«GRAZIE a tutti i tifosi che mi hanno apprezzato nonostante le mie qualità mediocri per il livello Juventus: i vostri complimenti mi fanno provare sinceramente un po' di vergogna perché penso di non meritarmeli e per questo vi sarò eternamente grato».
Basterebbero queste frasi, estrapolate dalla lunga lettera con la quale Simone Padoin ha voluto salutare e ringraziare compagni, staff, dirigenza e tifosi della Juventus per spiegare tante cose. Innanzitutto per spiegare il perché a Padoin il comprimario, a Padoin la riserva, a Padoin la comparsa, si siano affezionati tutti. Lasciate perdere i discorsi sul portafortuna, sul talismano. Simpatici, ma restano in superficie. No, i tifosi e i compagni, e tutto l’ambiente Juventus non dimenticheranno Padoin perché Padoin è prima di tutto un ragazzo umile, consapevole dei suoi limiti: senza però che questa consapevolezza si sia mai trasformata in debolezza. Anzi, è diventata un motore, una motivazione in più: perché nonostante tutto, Padoin a questi livelli c’è stato e si è mantenuto anche bene. Arrivato dall’Atalanta nel gennaio 2012, in tempo per vincere il primo dei cinque scudetti consecutivi, quello più inatteso e forse più dolce. Arrivato senza scalpore ma voluto fortemente da Conte per la sua duttilità. Jolly che in quella primissima Juventus ricoprì quasi tutti i ruoli del centrocampo (nella sua prima fase di sperimentazione a 5): esterno e mezzala. Negli anni a venire farà anche il terzino destro, il terzino sinistro, pure il regista. In quella prima stagione c’è lo spazio anche per un sigillo, nel 5-0 esterno sulla Fiorentina: il primo dei tre gol in bianconero. L’altro sarà il quello dei 96 punti (sui futuri 102) con la Juve già campione nel 2014, contro la sua Atalanta. L’ultimo un diagonale contro il Palermo, con la Juve già lanciata verso il quinto scudetto di fila: è il giorno di un’ovazione che lo Stadium ha riservato a pochi.

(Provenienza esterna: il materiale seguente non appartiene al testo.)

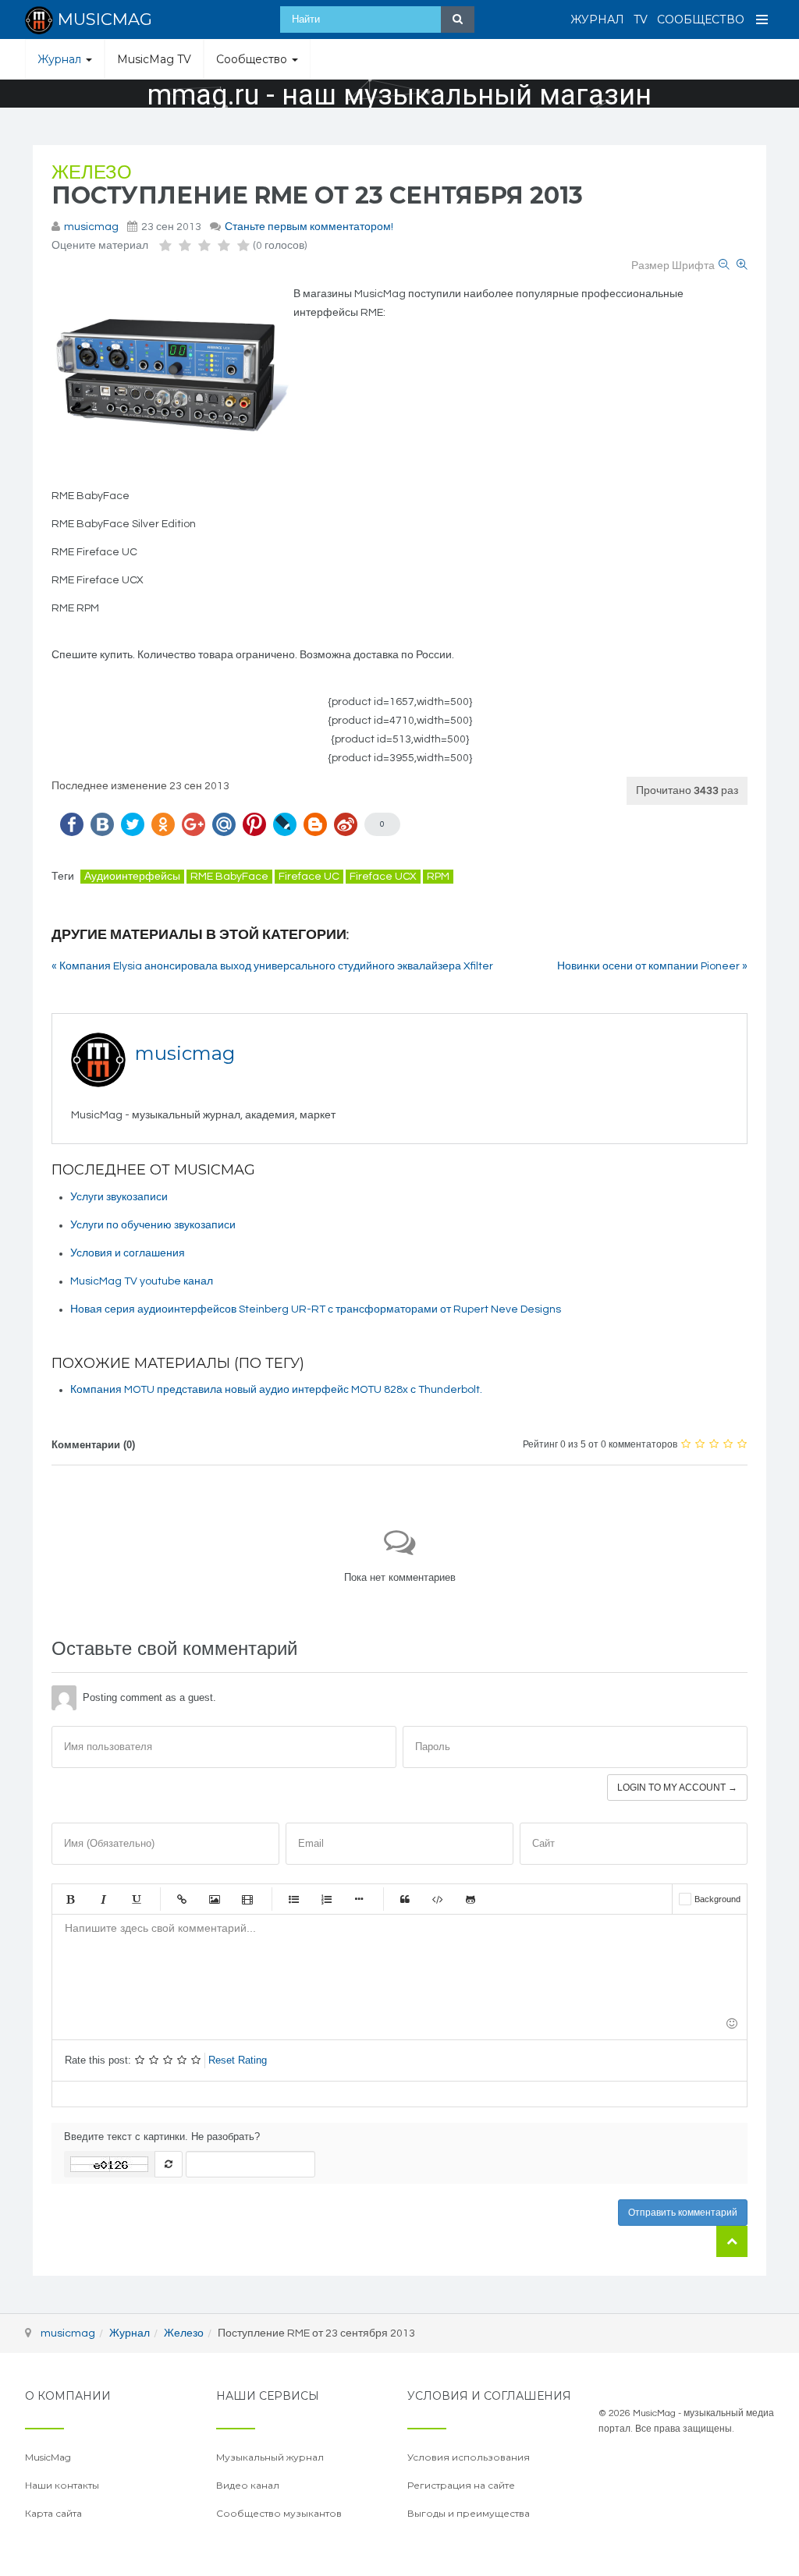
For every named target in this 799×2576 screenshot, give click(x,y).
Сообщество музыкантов (279, 2513)
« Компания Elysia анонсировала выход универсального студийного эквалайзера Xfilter (272, 966)
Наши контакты (62, 2485)
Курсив (103, 1899)
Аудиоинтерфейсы (132, 876)
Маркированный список (293, 1899)
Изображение (214, 1899)
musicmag (91, 226)
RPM (438, 876)
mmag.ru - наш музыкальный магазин (399, 95)
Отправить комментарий (682, 2212)
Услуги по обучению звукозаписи (153, 1225)
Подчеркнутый (135, 1899)
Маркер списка (359, 1899)
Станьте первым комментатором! (309, 226)
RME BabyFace (229, 876)
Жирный (70, 1899)
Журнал (597, 19)
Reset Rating (237, 2060)
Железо (91, 172)
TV (641, 19)
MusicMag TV (154, 59)
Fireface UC (309, 876)
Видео (247, 1899)
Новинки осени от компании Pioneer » (652, 966)
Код (437, 1899)
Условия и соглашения (127, 1253)
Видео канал (247, 2485)
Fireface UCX (383, 876)
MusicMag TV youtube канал (141, 1281)
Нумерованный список (326, 1899)
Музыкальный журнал (270, 2457)
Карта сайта (53, 2513)
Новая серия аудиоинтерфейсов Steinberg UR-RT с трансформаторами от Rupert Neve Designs (315, 1309)
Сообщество (700, 19)
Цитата (405, 1899)
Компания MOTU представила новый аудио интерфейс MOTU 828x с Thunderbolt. (276, 1389)
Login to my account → (677, 1787)
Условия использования (468, 2457)
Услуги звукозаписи (119, 1197)
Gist (470, 1899)
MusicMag (48, 2457)
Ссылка (181, 1899)
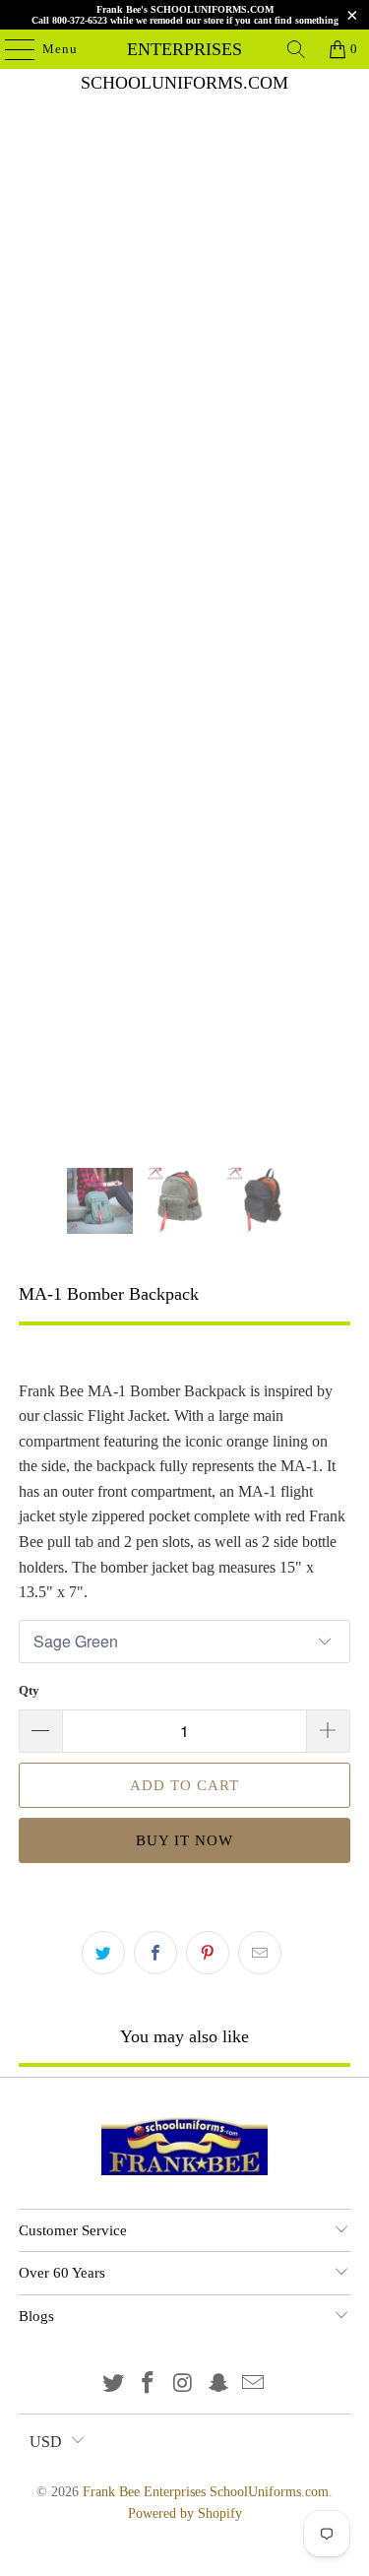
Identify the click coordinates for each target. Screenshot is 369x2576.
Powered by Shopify (185, 2513)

Gli scudetti, dopo 4 anni e mezzo saranno 5, con 2 Coppe Italia e 3 Supercoppe Italiane, con 84 presenze. Ma non è tanto la quantità, ma la qualità di quelle apparizioni: sì, paradossale parlare di qualità, eppure va intesa come certezza e garanzia di trovare sempre un giocatore affidabile, concreto e totalmente al servizio della squadra. L’altruismo applicato al calcio. La squadra, bene comune: i giocatori sono passati, poche le costanti. Padoin una di loro. Perché? Perché col tempo, alzandosi sempre più il livello della Juve, si è alzato anche quello di Padoin, senza che questo però corrispondesse a un cambiamento di atteggiamento da parte sua. Sempre pratico e utile in campo, sempre di poche parole e lontano dai riflettori fuori. Compagno ideale di spogliatoio. Un esempio: parola di Leonardo Bonucci, “che si scomoda” e gli dedica un post, lui che a suoi dire non è solito salutare i compagni. Ma Padoin è un’eccezione, è l’eccezione. Un eccezione firmata dalla sua normalità. Un altro paradosso? No. Il suo è un talento normale che gli ha regalato una carriera straordinaria. Laddove normalità non è mediocrità ma semplicità. Lui normale in una Juventus a-normale: non fuori contesto, ma assolutamente inserito. Sempre lucido, anche quando, forse nel peggior momento di questi 5 anni, fu preso di mira dalla critica e da molti di quei tifosi che adesso lo osannano. Inizio della stagione appena conclusasi, tanti infortuni in casa Juve e Allegri lo schiera da regista: fa anche quello Simone, con i suoi limiti e le sue difficoltà. La Juve non decolla, anzi precipita: lui il capro espiatorio. Quello però era semplicemente un motore ingolfato di cui Padoin era soltanto un ingranaggio. Quel “peggio” è passato, tutto cancellato. Ora un addio, le manifestazioni di affetto dei tifosi, una nuova avventura in cui forse lui, pentacampione d’Italia, sarà straordinario in un contesto normale. Padoin e la Juventus si salutano: a Torino sono passati tanti campioni, tanti ne passeranno, tanti ce ne sono adesso. Ma Simone Padoin mancherà perché è un campione nel fondamentale più importante, non solo nello sport: l’umiltà.